No! We cannot again choose selfishness that has reaped us nothing but continual poverty, stagnation, backwardness and war. Here we are, at the bottom of all the international indexes—education, health, food, energy, infrastructure, including roads, bridges and buildings, and above all human development.
What we need as we approach these October elections are two or at most three presidential candidates who will fire the people’s imagination and rekindle their hope for a better and brighter future—a future in which we, following the example of those who want to lead us, will be focused on one thing only—a united, highly developed and more prosperous nation, Liberia.
How do we get two or, at most, three presidential candidates? Each such candidate must convince his or her supporters on the need for all of them to look very hard for coalitions that they should join, or even take the initiative, for the sole purpose of reducing to not more than three, the field of presidential candidates. The aim here is to minimize the multiplicity of presidential candidates, so that we Liberians may take ourselves seriously, and that the world, too, may also do the same—believe that we are serious about these elections.

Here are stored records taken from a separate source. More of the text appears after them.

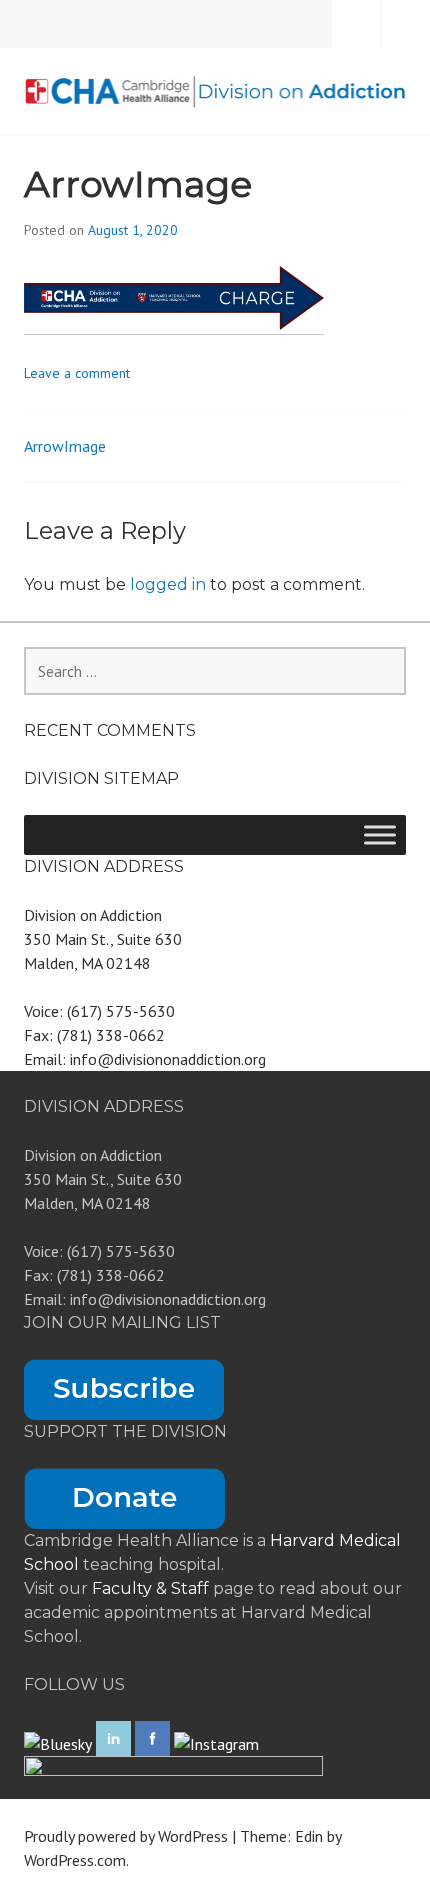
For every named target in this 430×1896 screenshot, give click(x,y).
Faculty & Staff (152, 1588)
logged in (168, 584)
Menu (406, 24)
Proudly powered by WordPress (126, 1836)
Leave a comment (77, 373)
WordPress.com (75, 1860)
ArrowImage (65, 446)
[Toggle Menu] (380, 834)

We must prove that we are capable of reducing the field to not more than two or three presidential candidates.
Let us face it: most of these parties know that they cannot hope to get anywhere. Most of the presidential candidates in the 2011, and even the 2005 elections, got nowhere. So what was the point of running? Only to waste their own and, more particularly, the Liberian people’s time?
Remember that in the 2011 elections, there were roughly 16 presidential candidates. But as Kenneth Y. Best indicated in his book, The Evolution of Liberia’s Democracy, only four of them proved worthy of mention—Unity Party’s Ellen Johnson Sirleaf, the winner; Congress for Democratic Change’s Winton Tubman; Prince Johnson’s National Union for Democratic Progress; and Charles Brumskine’s Liberty Party.
“Most of the remaining presidential candidates in the 2011 elections performed dismally,” Mr. Best said in his book. Hardly any of them received more than 0.3 percent or 0.5 percent of the vote – a total waste of their own and the Liberia people’s time.
So what was the point of running?
We pray that all presidential candidates so far will see reason to join forces with one another and reduce the running field to not more than three candidates to save their time and money and prove their patriotism by working to unite the country in the coming elections.